# Exercise A
In the column arguing that Mueller should probe the Clintons' payoffs, what did the tourists ask the writer to help them find?
# Exercise B
Continue the column arguing that Mueller should probe the Clintons' payoffs, picking up after its last line.

# Document excerpt
Skip to main content

Mueller should probe the Clintons’ $152 million–plus in payoffs

Strolling one afternoon near Manhattan’s Sixth Avenue and West 34th Street, I spotted two tourists with their faces nestled in a map. They looked hopelessly lost.

“Can I help you?” I asked.

Thoroughly flummoxed, they pleaded, “Where’s the Empire State Building?”

I pointed straight up, one block east, and said: “It’s right there!”

Special Counsel Robert Mueller and his team resemble those hapless travelers. They scour their visitors’ guide in vain for any trace of Team Trump’s alleged Russian collusion. Meanwhile, just steps away, the Clintons’ Russian-collusion skyscraper soars into the clouds.

In fact, former Trump-campaign aide Sam Nunberg said that Team Mueller asked him if he had heard anyone in Trump Tower speak Russian. Apparently, nyet.

# Information provided
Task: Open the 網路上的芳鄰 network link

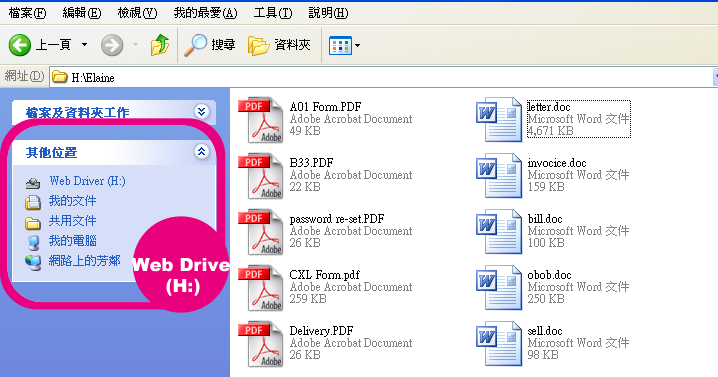Action: tap(85, 261)
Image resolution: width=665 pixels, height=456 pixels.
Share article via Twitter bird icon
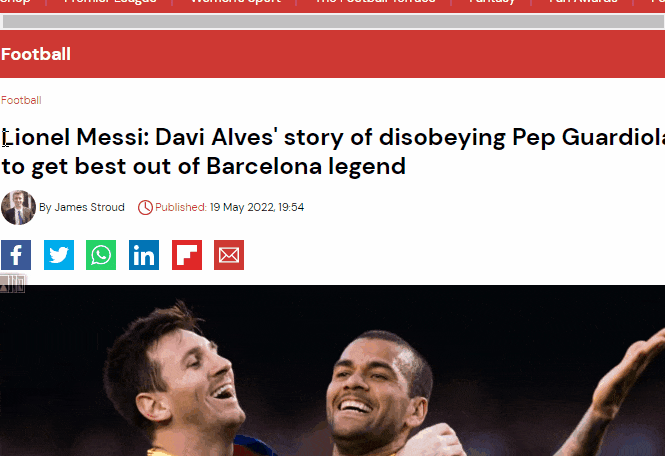tap(59, 255)
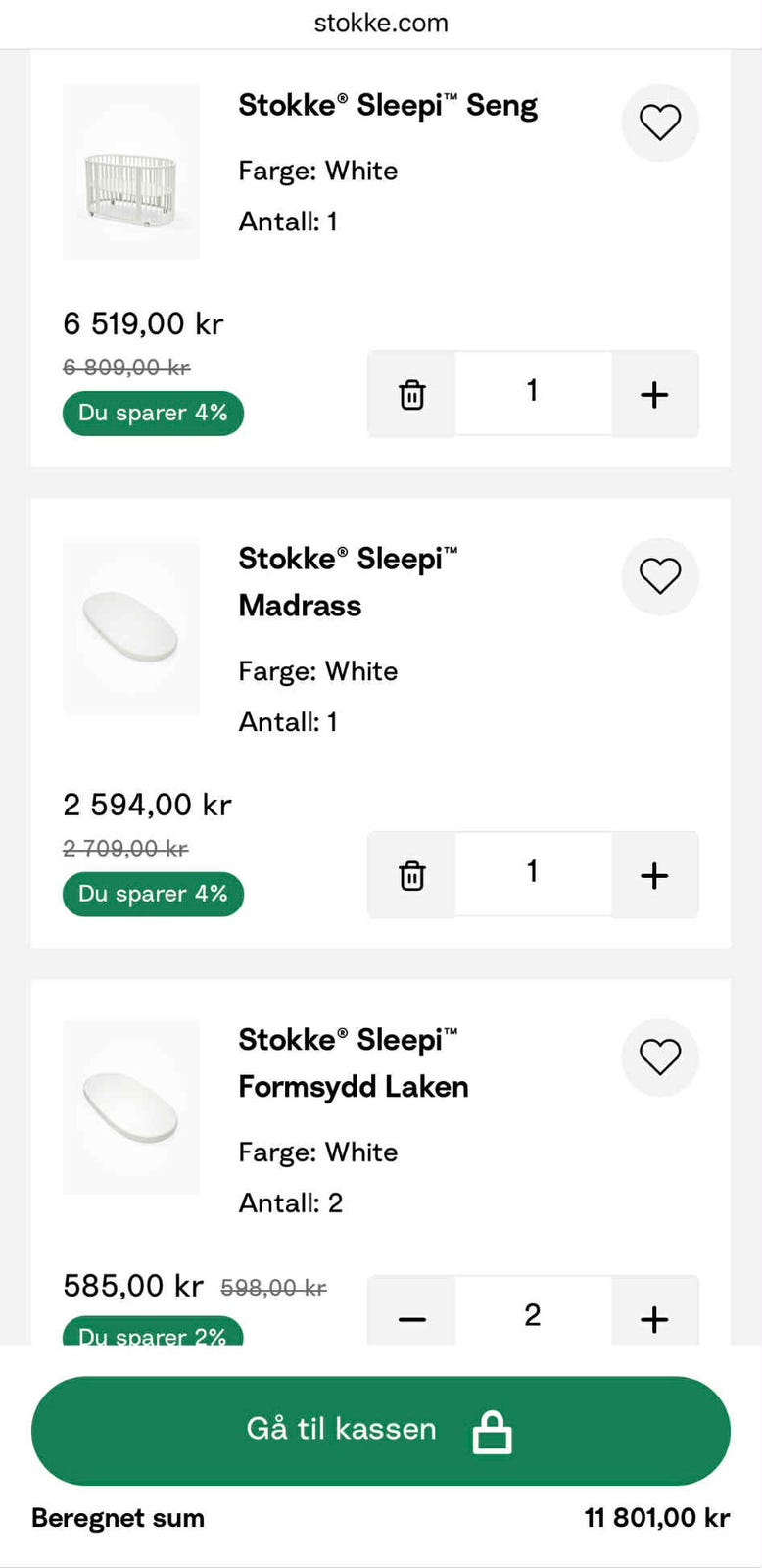Open Stokke Sleepi Seng product title
This screenshot has height=1568, width=762.
click(x=388, y=105)
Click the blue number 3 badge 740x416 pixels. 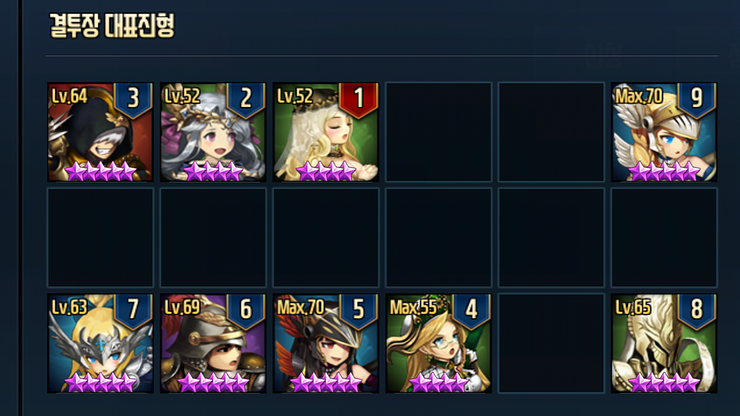point(133,100)
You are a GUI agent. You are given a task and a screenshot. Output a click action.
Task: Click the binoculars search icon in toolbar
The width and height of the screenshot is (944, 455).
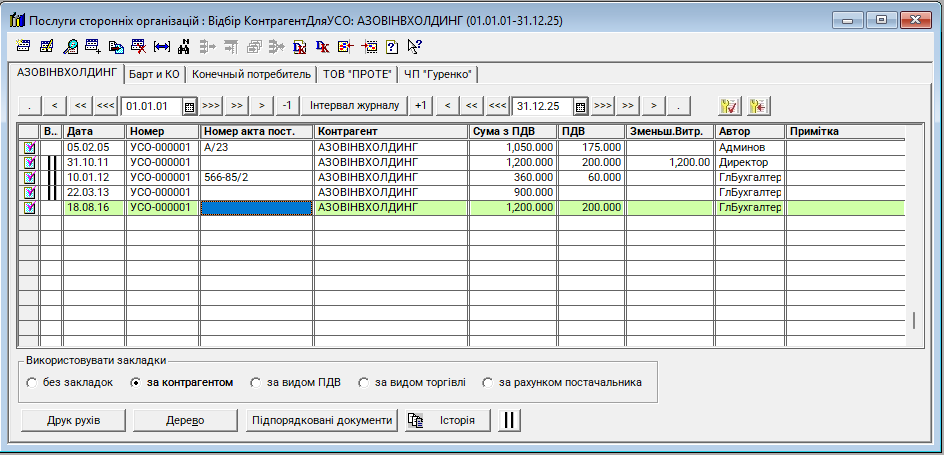point(183,46)
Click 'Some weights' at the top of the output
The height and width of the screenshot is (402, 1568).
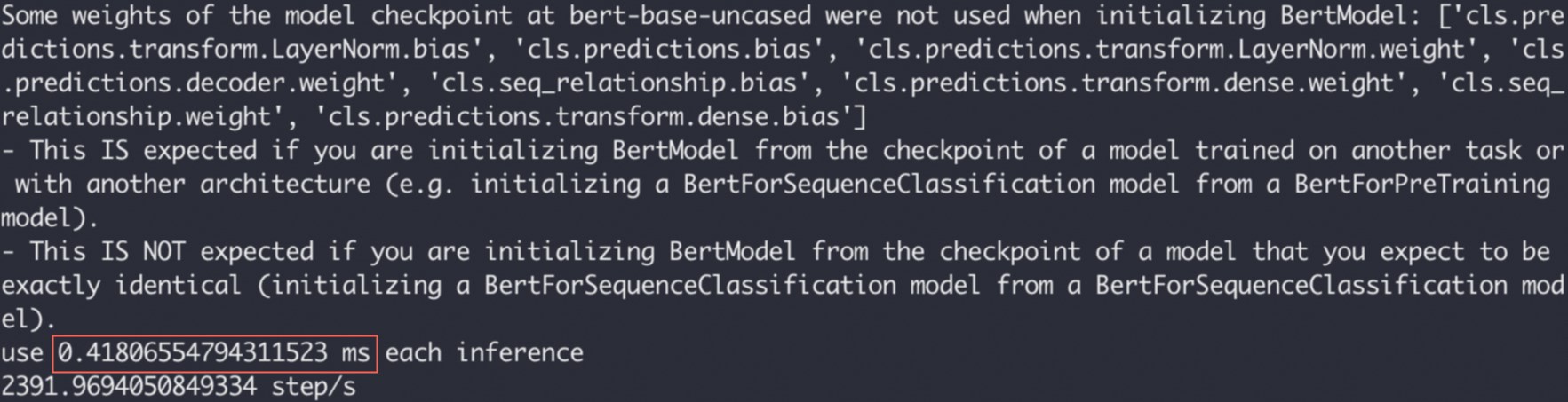point(86,16)
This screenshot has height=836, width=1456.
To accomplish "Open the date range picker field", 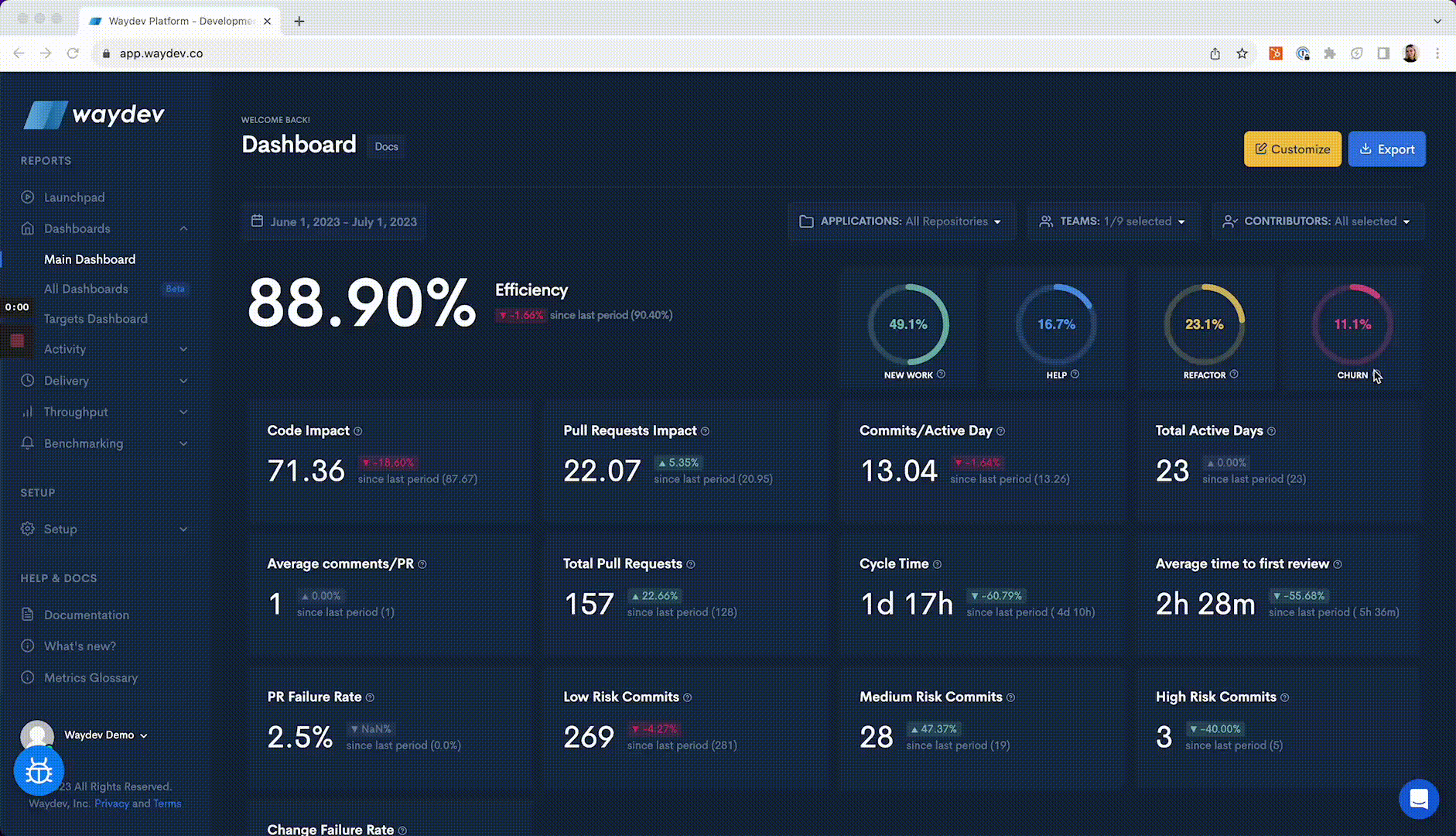I will tap(334, 222).
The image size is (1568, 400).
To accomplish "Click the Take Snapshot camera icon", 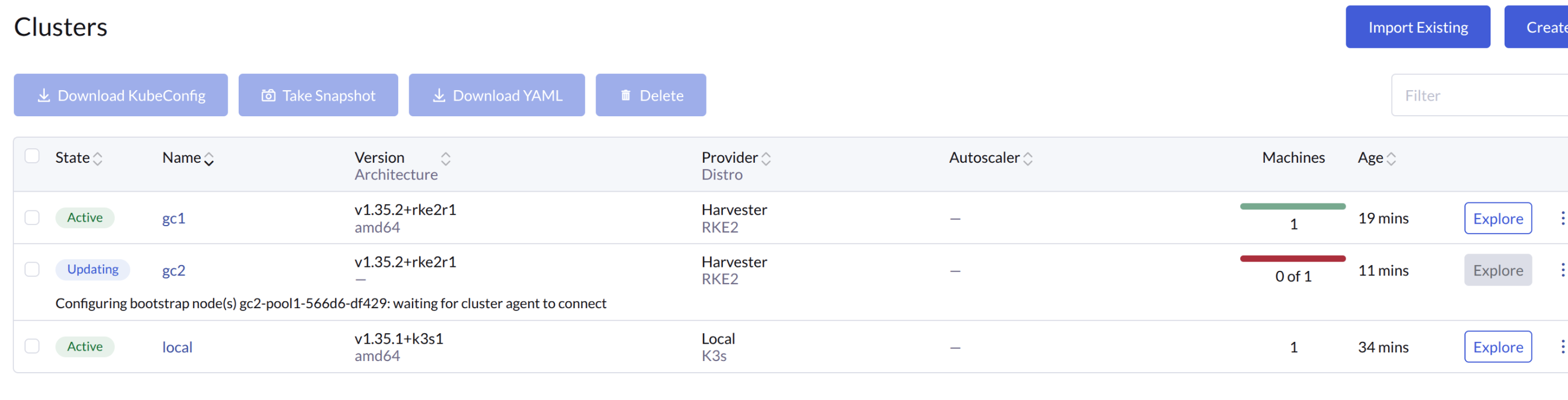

# Exercise result A
The Empire State Building.

# Exercise result B
Although they started sniffing around in July 2016, neither the FBI’s bloodhounds nor those of Mueller or Congress have detected a whiff of evidence that ties Trump to Russian collusion. Indeed, the House Intelligence Committee interviewed 70 witnesses and reviewed 300,000 documents before wrapping up its Russiagate inquiry last Thursday. As its final report states, “The Committee found no evidence that meetings between Trump associates — including Jeff Sessions — and official representatives of the Russian government — including [Moscow’s] Ambassador Kislyak — reflected collusion, coordination, or conspiracy with the Russian government.”

n contrast, Team Mueller studiously ignores something more conspicuous than the iridescent onion domes atop Red Square’s St. Basil’s Cathedral: Private interests that closed deals with Vladimir Putin and his agents — thanks to then–secretary of state Hillary Clinton’s public favors — gave the Clinton Foundation between $152 million and $173 million.

 

While this institution performed some charitable work, it also was the Clintons’ de facto slush fund. It operated a veritable full-employment program for the courtiers in Hillary’s “government in waiting” during the Obama years and financed much of the Clintons’ global travels. Donations to the Clinton Foundation were, in essence, gift-wrapped presents for the Clintons.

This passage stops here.